The mayor of the Ukrainian city of Chernihiv, which is located about halfway between Kyiv and the Russian border, said the population has more than halved since Russia’s invasion of Ukraine.
Speaking during a virtual press briefing Saturday, Mayor Vladyslav Atroshenko said 120,000 to 130,000 residents remain in the city, compared to around 290,000 prior to Russia’s invasion, adding that the “the city is surrounded.”
Atroshenko said that Russian forces “consciously destroyed the only bridge connecting Chernihiv with a southern highway towards Kyiv.”
Atroshenko was referring to Russian warplanes destroying a key bridge on March 23, one of the last remaining routes linking it with other Ukrainian-held territory.

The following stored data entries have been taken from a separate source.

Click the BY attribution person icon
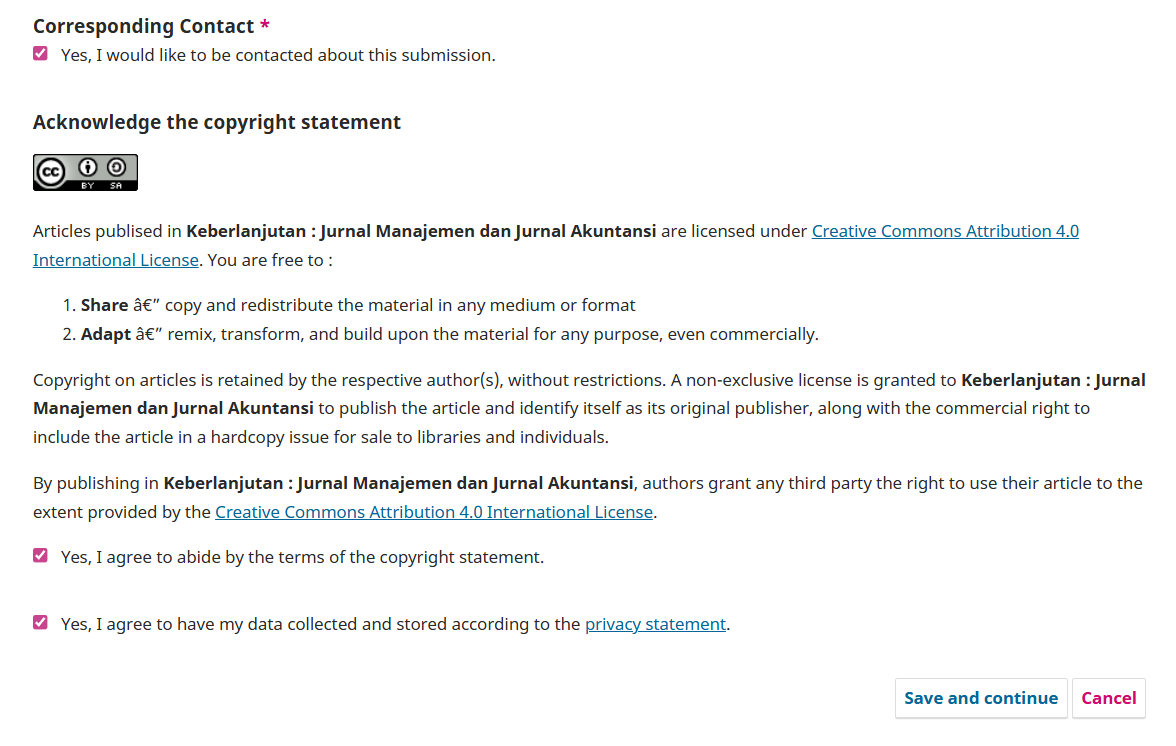This screenshot has width=1176, height=746. [x=86, y=166]
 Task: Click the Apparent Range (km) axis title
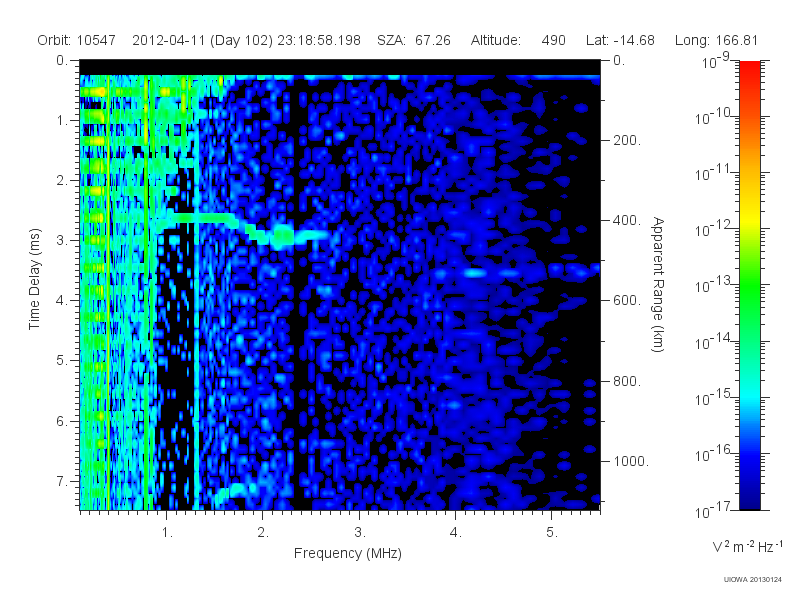658,285
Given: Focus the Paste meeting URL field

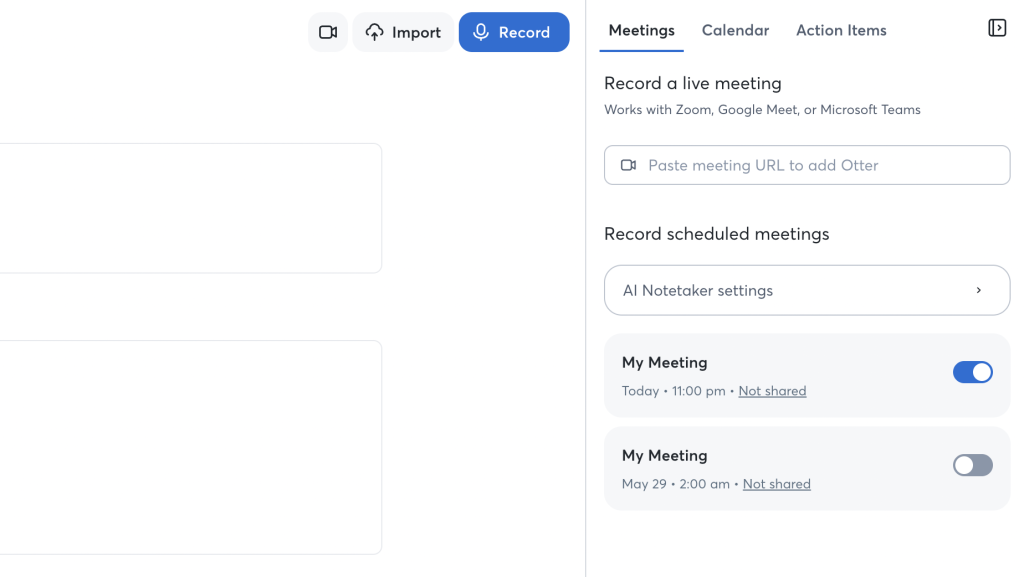Looking at the screenshot, I should [x=807, y=165].
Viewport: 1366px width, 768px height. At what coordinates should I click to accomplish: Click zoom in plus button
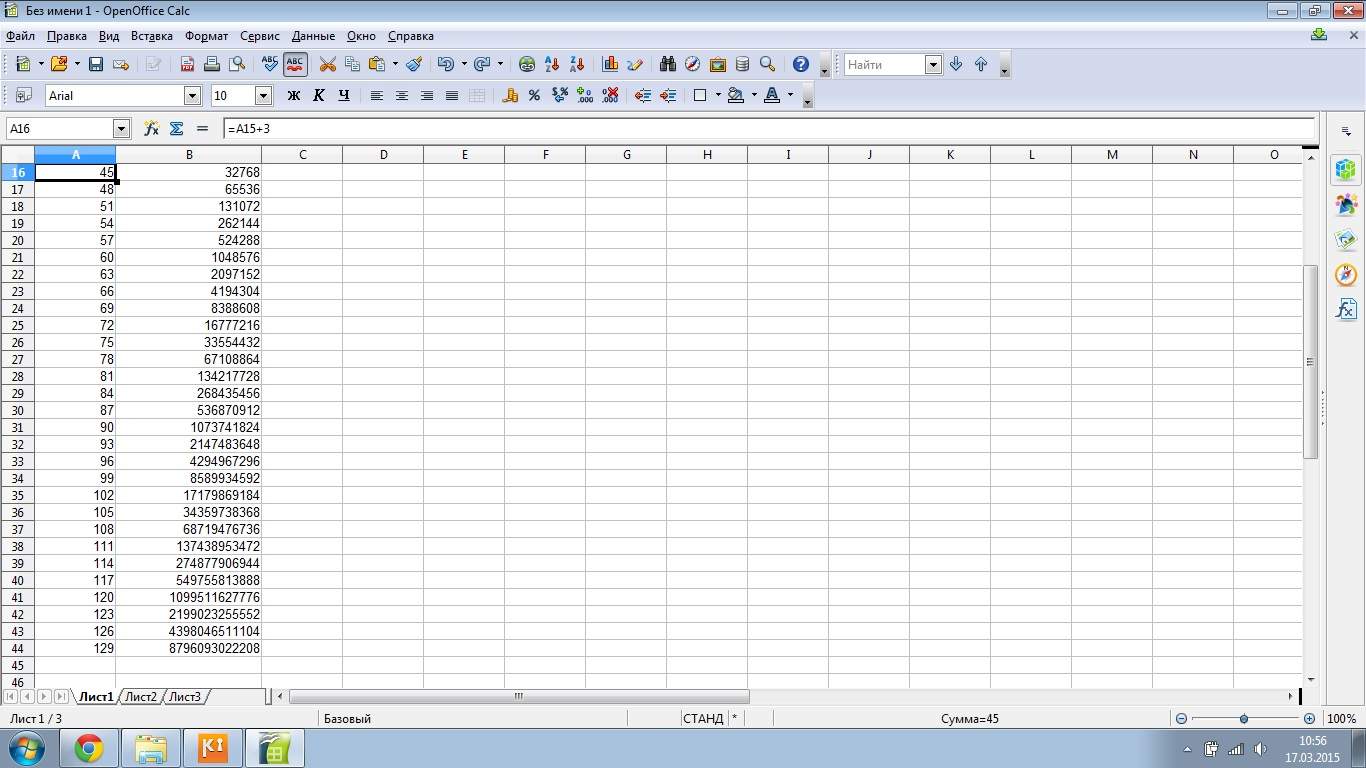[1309, 719]
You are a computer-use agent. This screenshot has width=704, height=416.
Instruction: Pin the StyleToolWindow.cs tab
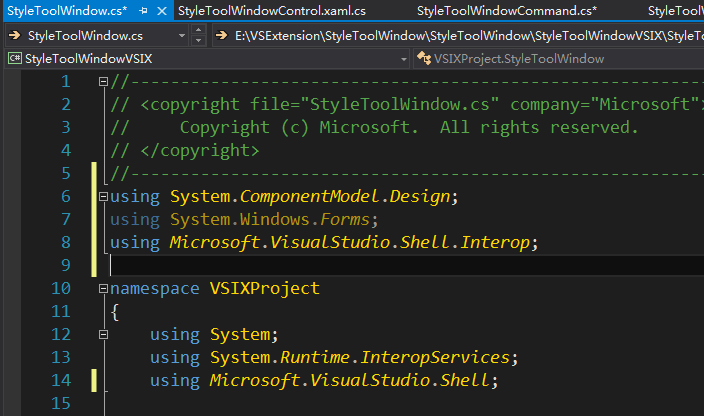143,10
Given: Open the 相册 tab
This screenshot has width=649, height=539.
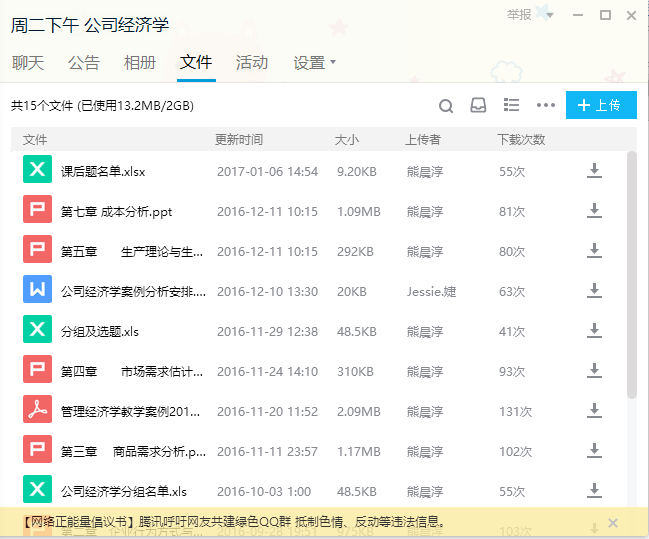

The mayor said there are currently no evacuation corridors or “any safe way to bring or supplies, aid or wounded in or out.”
Atroshenko’s remarks come as the city attempts to evacuate 44 people who have been severely wounded. Most are military-related, but the figure also comprises civilians, including three children, he said.
Atroshenko said there have been direct hits on hospitals, including Chernihiv District Hospital, which has been “destroyed.” Electricity and water supplies have also been impacted, with water being delivered by volunteers.
Chernihiv has seen some of the most intense shelling since Russia invaded Ukraine just more than four weeks ago.
Among the more recent deadly attacks on March 16 was on a line of people in line for bread, in which officials said at least 10 people died.